Benguet’s Strawberry Festival canceled

RED BERRIES Strawberries abound the public market of Baguio City, selling for as low as P75 a kilogram. The fruits are mostly grown in La Trinidad, the capital of Benguet province, which is forced to cancel its Strawberry Festival in March due to the pandemic. —EV ESPIRITU

BAGUIO CITY, Benguet, Philippines — The Strawberry Festival in Benguet’s capital town of La Trinidad has been canceled amid the growing cases of COVID-19 in the province, its mayor, Romeo Salda, announced on Sunday.

The event is held yearly in March since it was staged in 1981.

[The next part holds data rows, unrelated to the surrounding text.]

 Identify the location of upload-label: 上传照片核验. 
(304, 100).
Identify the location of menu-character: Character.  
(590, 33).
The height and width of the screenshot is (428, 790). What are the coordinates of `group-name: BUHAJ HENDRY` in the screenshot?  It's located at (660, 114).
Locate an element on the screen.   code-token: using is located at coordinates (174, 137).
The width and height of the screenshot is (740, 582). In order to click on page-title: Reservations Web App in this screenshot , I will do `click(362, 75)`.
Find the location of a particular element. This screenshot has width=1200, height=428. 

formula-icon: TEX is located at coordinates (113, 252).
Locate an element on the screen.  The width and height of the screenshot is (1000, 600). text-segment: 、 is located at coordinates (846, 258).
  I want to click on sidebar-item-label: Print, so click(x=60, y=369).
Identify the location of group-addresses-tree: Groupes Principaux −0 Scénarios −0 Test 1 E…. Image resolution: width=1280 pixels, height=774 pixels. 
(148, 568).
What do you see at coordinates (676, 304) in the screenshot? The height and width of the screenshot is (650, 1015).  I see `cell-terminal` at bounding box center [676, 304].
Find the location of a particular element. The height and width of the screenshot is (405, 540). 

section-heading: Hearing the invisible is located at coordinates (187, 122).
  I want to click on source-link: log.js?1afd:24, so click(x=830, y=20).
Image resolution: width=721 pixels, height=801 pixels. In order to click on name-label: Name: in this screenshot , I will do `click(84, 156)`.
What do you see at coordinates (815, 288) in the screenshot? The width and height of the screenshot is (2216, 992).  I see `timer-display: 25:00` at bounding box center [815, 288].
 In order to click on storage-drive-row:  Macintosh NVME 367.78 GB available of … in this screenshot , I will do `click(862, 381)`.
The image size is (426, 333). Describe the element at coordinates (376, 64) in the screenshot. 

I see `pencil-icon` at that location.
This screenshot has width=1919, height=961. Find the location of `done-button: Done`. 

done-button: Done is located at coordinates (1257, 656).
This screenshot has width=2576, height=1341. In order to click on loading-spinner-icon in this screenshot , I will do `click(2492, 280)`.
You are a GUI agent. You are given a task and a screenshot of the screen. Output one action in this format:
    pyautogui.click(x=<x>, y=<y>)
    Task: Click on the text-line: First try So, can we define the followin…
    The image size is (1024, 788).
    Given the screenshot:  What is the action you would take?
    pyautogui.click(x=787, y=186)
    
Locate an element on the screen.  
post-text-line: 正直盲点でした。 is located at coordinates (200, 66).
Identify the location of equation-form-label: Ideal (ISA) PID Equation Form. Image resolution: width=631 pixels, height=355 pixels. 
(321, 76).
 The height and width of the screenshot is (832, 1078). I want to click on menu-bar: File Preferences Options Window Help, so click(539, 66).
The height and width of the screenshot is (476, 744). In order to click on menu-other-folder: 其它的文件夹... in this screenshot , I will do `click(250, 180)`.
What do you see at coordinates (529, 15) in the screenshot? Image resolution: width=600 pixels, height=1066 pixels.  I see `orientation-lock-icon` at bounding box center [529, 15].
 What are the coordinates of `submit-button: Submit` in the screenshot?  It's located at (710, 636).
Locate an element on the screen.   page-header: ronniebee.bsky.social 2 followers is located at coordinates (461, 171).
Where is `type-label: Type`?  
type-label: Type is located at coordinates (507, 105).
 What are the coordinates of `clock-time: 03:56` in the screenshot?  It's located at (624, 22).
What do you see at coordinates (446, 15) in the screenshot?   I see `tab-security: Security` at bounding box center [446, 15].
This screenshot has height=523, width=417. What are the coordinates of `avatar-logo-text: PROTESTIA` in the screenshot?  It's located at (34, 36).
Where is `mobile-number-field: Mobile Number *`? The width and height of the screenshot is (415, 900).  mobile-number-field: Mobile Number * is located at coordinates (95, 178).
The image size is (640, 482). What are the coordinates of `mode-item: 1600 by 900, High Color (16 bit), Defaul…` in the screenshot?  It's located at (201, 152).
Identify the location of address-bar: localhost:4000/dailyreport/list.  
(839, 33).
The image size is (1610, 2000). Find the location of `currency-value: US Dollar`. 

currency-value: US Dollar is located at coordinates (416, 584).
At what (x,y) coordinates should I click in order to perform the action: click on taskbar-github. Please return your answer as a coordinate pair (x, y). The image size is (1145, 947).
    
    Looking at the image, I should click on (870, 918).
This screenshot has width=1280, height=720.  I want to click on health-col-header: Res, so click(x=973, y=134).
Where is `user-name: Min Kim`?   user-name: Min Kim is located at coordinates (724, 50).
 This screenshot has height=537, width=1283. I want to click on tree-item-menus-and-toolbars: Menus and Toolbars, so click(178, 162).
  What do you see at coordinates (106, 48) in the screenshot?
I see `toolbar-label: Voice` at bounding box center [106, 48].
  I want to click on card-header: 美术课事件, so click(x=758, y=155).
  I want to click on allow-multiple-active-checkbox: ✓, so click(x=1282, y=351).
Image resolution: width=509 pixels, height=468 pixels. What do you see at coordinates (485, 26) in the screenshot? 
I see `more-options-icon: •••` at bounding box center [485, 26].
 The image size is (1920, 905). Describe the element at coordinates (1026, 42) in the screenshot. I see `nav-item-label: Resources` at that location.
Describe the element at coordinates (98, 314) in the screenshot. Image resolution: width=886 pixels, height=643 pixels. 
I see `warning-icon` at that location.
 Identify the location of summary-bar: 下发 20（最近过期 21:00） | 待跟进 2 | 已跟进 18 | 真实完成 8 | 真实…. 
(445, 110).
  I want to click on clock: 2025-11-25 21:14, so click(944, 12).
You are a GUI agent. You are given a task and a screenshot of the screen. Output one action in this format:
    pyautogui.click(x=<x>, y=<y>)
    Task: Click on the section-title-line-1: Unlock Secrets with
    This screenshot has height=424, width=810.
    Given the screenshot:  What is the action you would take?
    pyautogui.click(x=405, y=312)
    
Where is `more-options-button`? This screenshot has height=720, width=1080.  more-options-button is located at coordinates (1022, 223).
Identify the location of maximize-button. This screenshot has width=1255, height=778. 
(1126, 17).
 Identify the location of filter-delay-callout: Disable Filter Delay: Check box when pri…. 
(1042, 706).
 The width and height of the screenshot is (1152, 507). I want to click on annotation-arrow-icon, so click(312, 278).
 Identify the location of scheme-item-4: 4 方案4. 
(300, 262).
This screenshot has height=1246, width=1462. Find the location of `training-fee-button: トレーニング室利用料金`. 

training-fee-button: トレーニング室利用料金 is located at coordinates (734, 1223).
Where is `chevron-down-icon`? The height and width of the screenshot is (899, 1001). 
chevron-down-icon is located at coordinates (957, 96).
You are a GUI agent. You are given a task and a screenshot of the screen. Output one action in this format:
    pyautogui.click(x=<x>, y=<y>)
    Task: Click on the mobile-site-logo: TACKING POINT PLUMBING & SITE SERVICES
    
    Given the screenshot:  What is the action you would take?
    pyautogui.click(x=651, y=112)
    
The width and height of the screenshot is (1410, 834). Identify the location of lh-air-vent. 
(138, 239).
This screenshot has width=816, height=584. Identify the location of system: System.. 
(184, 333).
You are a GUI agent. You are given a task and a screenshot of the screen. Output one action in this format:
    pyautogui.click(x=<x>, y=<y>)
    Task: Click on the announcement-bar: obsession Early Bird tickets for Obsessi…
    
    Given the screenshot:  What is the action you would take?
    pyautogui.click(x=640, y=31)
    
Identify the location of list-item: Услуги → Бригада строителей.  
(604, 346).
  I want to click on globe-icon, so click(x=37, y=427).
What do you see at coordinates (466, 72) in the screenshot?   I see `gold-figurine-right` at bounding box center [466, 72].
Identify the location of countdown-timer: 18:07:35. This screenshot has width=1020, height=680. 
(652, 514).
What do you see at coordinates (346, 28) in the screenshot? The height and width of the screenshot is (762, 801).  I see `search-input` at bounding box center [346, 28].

As of Monday, Benguet had recorded 53 new infections, mostly from La Trinidad and the province’s mining district, records from the provincial health office showed.
Benguet has registered 3,761 cases since March last year and about 500 of these remained active.

Closed to tourists

Among the biggest attractions of La Trinidad, known as the country’s “strawberry capital,” are the farms where tourists could pick ripe strawberries.
But the fields are closed to visitors due to local regulations against leisure travel.

Records from the municipal agriculture office showed at least 700 strawberry farms in La Trinidad, mostly in the villages of Betag, Balili, Poblacion, Tawang, Puguis, Pico and Wangal.

In 2018, more than 1,000 metric tons of strawberries were produced in 49 hectares of the farms.

Last year, Salda also skipped the monthlong festival due to Luzon-wide lockdown from March to May and the subsequent quarantine. In the past years, local strawberry growers would display their harvests and compete for the title of heaviest and sweetest berries as part of the highlights of the festival.

With the closure of tourism-related activities, the provincial government has lost almost P100 million in potential revenue.